She has been the target of accusations that claimed she married her brother – allegations she denies. The claims were investigated by several news outlets, including her hometown newspaper the Minneapolis Star-Tribune, which wrote in a June investigation that it “could neither conclusively confirm nor rebut the allegation.”
The Daily Beast, which tracked how the rumors became mainstream, even being repeated by the president, concluded the issue has persisted in part because of Omar’s complicated marital history, the lack of documents her family has (they fled war-torn Somalia and became refugees) and her resistance to talk about her marriages and the issue.
Omar, in the interview with WCCO, said she won’t be fazed by the attacks on her personal life.

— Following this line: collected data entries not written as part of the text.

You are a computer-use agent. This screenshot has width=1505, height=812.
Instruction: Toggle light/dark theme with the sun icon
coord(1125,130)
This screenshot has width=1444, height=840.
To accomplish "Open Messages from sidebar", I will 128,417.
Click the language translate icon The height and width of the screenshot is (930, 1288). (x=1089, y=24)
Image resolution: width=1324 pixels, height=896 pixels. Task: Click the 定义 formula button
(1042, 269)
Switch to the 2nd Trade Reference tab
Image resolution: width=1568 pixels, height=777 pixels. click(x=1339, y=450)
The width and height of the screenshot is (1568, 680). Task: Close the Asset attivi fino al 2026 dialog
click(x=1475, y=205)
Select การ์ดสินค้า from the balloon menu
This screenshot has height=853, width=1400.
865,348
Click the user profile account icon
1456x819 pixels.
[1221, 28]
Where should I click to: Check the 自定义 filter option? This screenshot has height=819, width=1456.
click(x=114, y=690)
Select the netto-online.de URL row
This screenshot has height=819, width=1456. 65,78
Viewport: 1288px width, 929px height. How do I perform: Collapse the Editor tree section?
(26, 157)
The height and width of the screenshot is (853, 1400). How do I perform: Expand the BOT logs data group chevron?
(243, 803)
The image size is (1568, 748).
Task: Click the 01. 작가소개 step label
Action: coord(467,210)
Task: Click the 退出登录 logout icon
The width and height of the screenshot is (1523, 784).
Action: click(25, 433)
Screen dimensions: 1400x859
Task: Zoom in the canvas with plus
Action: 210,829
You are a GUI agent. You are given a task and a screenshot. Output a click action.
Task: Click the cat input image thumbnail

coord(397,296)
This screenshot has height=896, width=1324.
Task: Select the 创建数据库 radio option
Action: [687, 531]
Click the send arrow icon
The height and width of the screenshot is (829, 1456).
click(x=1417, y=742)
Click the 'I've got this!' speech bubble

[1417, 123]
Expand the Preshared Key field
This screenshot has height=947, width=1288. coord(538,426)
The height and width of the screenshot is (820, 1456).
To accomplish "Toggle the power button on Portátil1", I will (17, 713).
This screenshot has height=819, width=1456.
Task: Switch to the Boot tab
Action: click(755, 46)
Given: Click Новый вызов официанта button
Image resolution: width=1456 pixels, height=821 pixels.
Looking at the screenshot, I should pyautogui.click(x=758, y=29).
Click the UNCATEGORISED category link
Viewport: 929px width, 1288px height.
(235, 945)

“I know who I am. The people who I love know who I am and what I care about,” she explained. “I have three beautiful little children and a family to care for, so for me, my focus is doing the work that I feel I was destined to do.”
Omar, one of the most vocal new members of the House, is also a member of the “Squad” — the four-member pack of progressive minority freshmen women that also includes Reps. Alexandria Ocasio-Cortez of New York, Ayanna Pressley of Massachusetts and Rashida Tlaib of Michigan.
Along with her personal life, Omar has also taken heat for her comments about 9/11, as “something” that “some people did,” and remarks about the influence of the pro-Israeli lobby in the U.S.
She was the target of a “send her back” chant at one of Trump’s rallies and was recently denied entry into Israel after Trump publicly urged the U.S. ally to deny both Omar and Tlaib entry into the country.